On one level we continue to live in a culture that treats youth as a form of social capital, particularly for women. The anti-aging industry, now deeply embedded in everyday language, is worth billions. Its messaging is both clinical and dreamlike. L’Oréal’s Revitalift Day Cream claims to “smooth wrinkles, firm and brighten the look of skin,” and to “renew skin’s appearance.” Estée Lauder describes its Advanced Night Repair serum as possessing “new youth-generating power,” language that borders on the mythical. It sounds less like a skincare product and more like the magic hair Mother Gothel harvests from Rapunzel in Tangled, a source of eternal youth to be bottled and sold. Even words like “brighten” carry weight. They imply that older skin is dull or faded, something to be fixed. Across advertising and media, the ideal female face remains untouched by age. Smooth, bright, ageless, as though time itself can be outwitted with the right product.
Of course, the relationship between beauty and survival isn’t just cultural. For centuries, when women’s financial and social futures were tied to their proximity to male power, beauty became a form of capital. Youth — with its connotations of fertility and pliability — was central to that exchange. That history lingers, even if our circumstances have changed. Many of the behaviours we now consider personal choices are in fact inherited habits, shaped by generations of women who lived with fewer options.
And yet, when I look beyond the marketing, when I speak to women across generations, a more complicated picture emerges. One is looking forward to turning 40, describing it as the decade she expects to feel most clear-headed and unapologetic. Another quietly dreads it, unsure what it means to enter a stage of life that, culturally, is still associated with decline. Amongst some women in my mother’s generation, women now in their fifties and early sixties, there is a visible shift. The same women who spent decades dyeing their hair are now embracing grey. Not because the pressure has disappeared, but because something in them has shifted. A different kind of pride has emerged.
So perhaps the real question isn’t whether Sontag’s double standard still exists. It does — in advertising, in language, in the architecture of an industry built to delay the visible signs of time. But what feels more urgent now is: how tightly do we still cling to it?
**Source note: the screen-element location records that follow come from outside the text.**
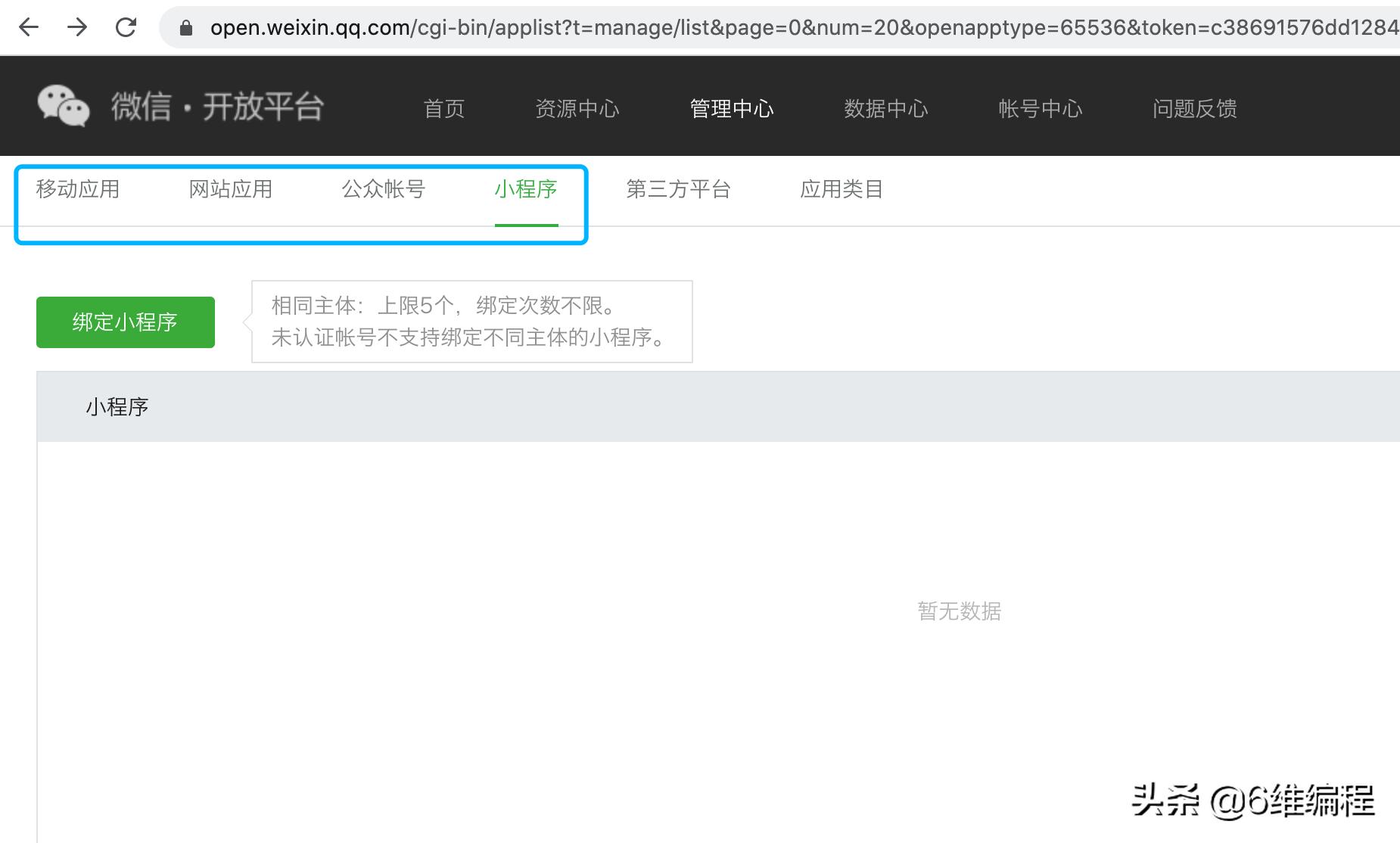Click the browser forward arrow
This screenshot has width=1400, height=843.
[x=78, y=27]
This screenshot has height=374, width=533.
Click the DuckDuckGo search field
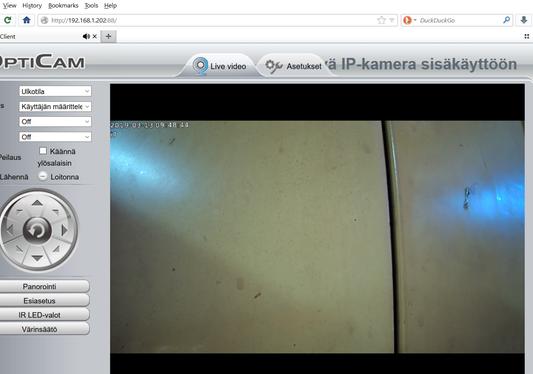tap(459, 20)
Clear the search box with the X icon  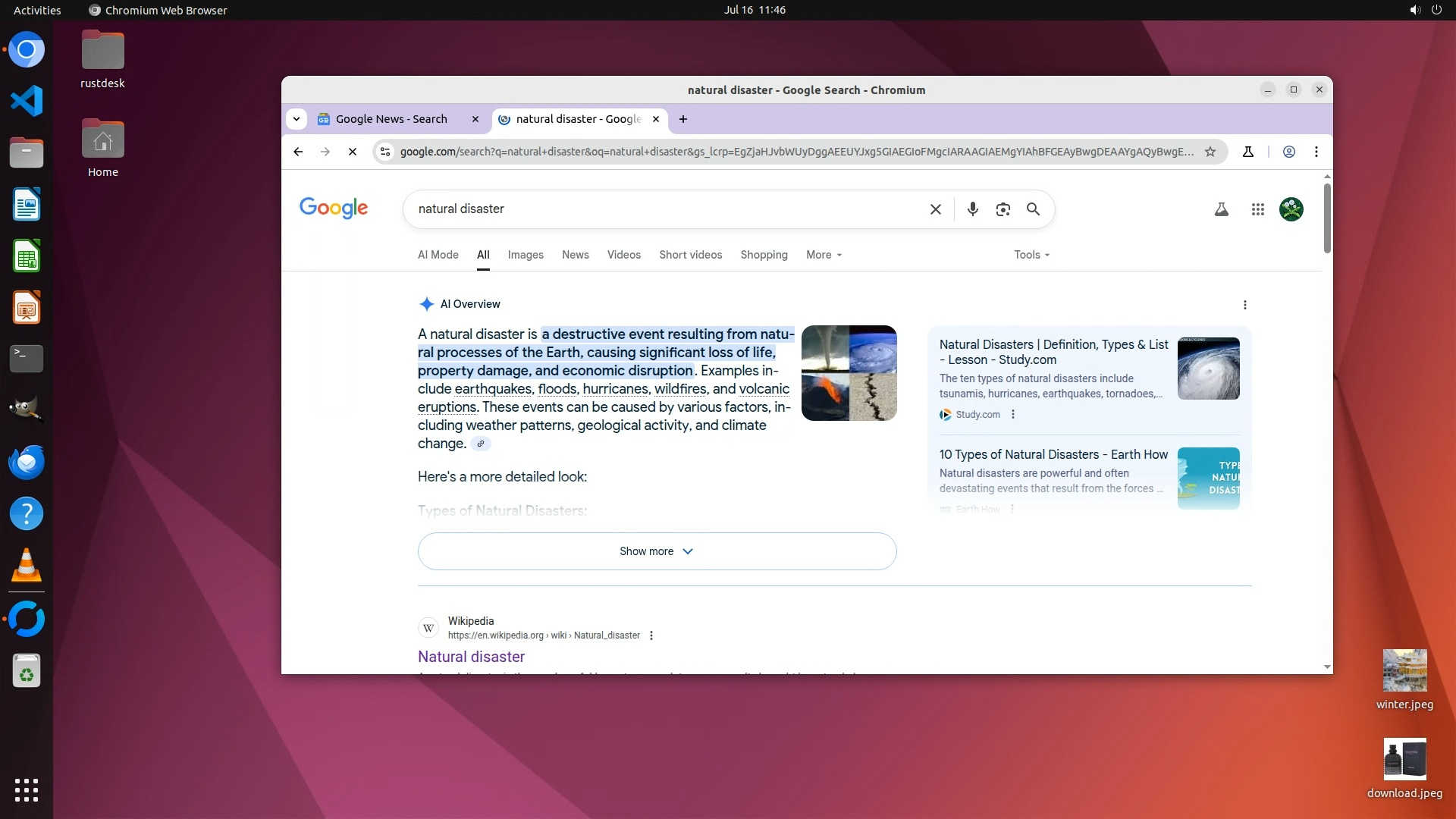coord(935,209)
We can see the cracks in the narrative. In the public realm, women like Judi Dench, and Helen Mirren have aged visibly and powerfully. Ruth Bader Ginsburg became iconic not despite her age, but in part because of it. And popular culture, too, is beginning to wrestle with these questions more directly. The recent film Substance is a surreal and unsettling take on what it means to age in a world that sees youth as a woman’s most valuable asset. It doesn’t offer a solution, but it does hold up a mirror one we may not enjoy looking into, but can no longer ignore.
So where does that leave us?
We are not yet free of the double standard, but we are more aware of it. That awareness is not nothing. In some cases, it is enough to make different choices. To stop dyeing our hair. To stop apologising for laugh lines. Maybe Sontag’s double standard hasn’t disappeared. But it is being questioned every day in front of the mirror. And that may be where real change begins.